Di dalam awal Abad Pertengahan, pendidikan klasik dibakukan oleh Cassiodorus menjadi dua bagian: pendidikan dasar yang disebut trivium dan pendidikan lanjutan yang disebut quadrivium – keseluruhannya disebut sebagai septem liberal artes. Trivium mencakup pendidikan grammar (tata bahasa dan literatur), dialectics (kemampuan berargumentasi dengan alur logika yang tepat), dan rhetorics (kemampuan menyampaikan argumentasi dengan elok). Augustinus mengatakan bahwa retorika mencakup tiga unsur: docere (mengajarkan kebenaran), delectare (menyampaikan keindahan), dan movere (menggerakkan seseorang kepada satu pengambilan keputusan). Quadrivium mencakup aritmetika, geometri, musik, dan astronomi. Inti dari pembagian trivium dan quadrivium adalah bahwa ketepatan dan kekayaan penggunaan bahasa merupakan modal dasar yang terpenting untuk memajukan bidang-bidang kebudayaan yang lain.

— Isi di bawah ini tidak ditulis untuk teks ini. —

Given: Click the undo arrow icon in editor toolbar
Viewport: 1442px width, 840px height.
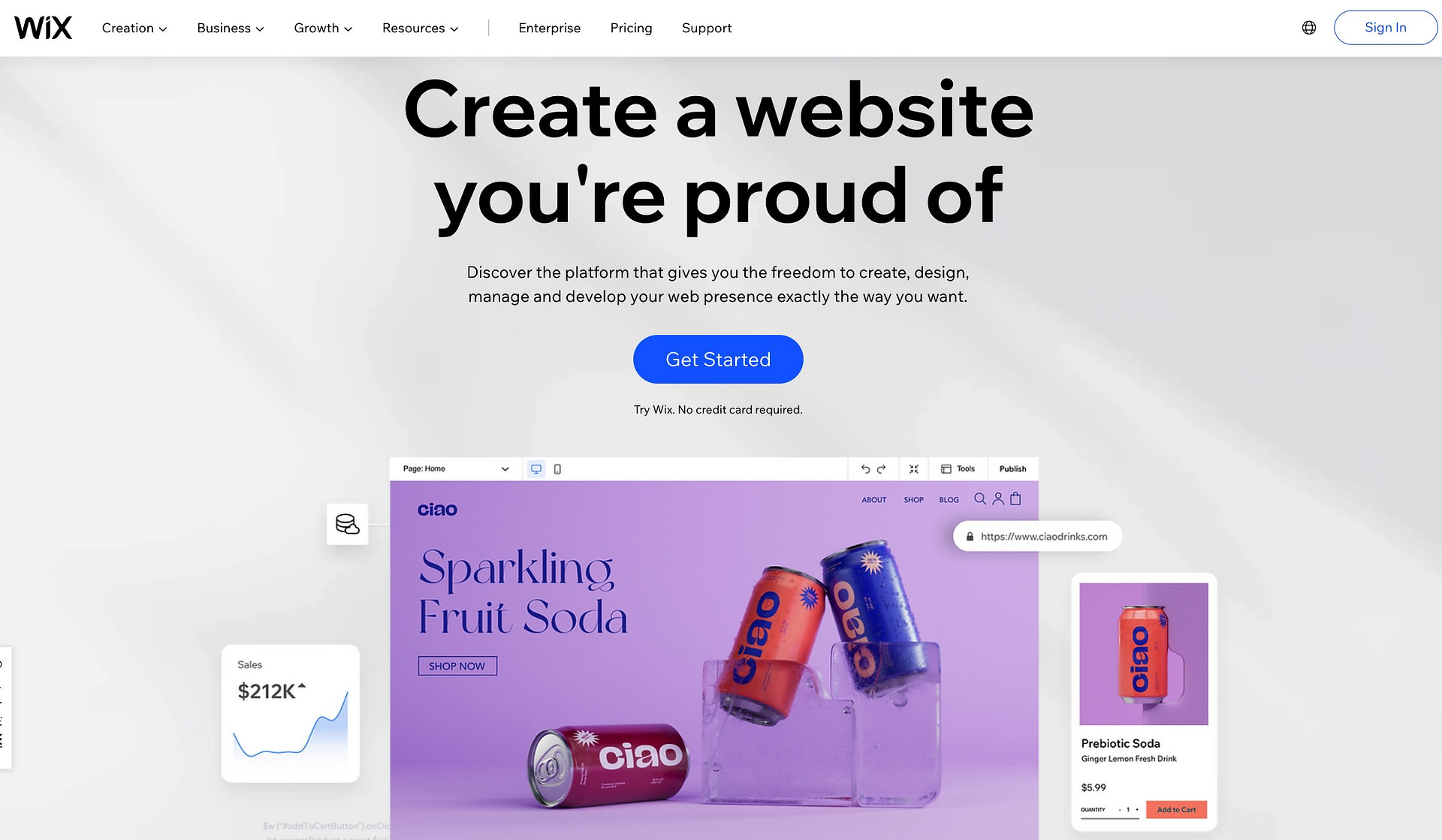Looking at the screenshot, I should (x=862, y=468).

Kelahiran Kembali Pendidikan Klasik melalui Para Humanis Kristen di Zaman Renaissance
Pendidikan klasik sempat dirundung awan gelap skolastisisme di akhir Abad Pertengahan, namun pendidikan klasik ditemukan kembali oleh para humanis Kristen di abad ke-15 M. Humanisme di sini dimengerti bukan sebagai arus sekuler atheistik yang meninggikan manusia, tetapi sebagai gerakan yang menghidupkan kembali pengertian tentang humanitas dari teori pendidikan klasik. Jika para skolastik mempelajari berbagai pemikiran berdasarkan komentar-komentar yang turun-temurun tentang pemikir tersebut, para humanis ingin mengecap nikmatnya air segar yang memancar langsung dari mata air humanitas. Moto pembelajaran mereka adalah “ad fontes”, yang artinya, “menuju ke sumber”. Para humanis berhasrat untuk mempelajari literatur-literatur klasik Yunani-Romawi dan menghidupkan kembali potensi, kelincahan, dan keanekaragaman pemikiran dan budaya manusia.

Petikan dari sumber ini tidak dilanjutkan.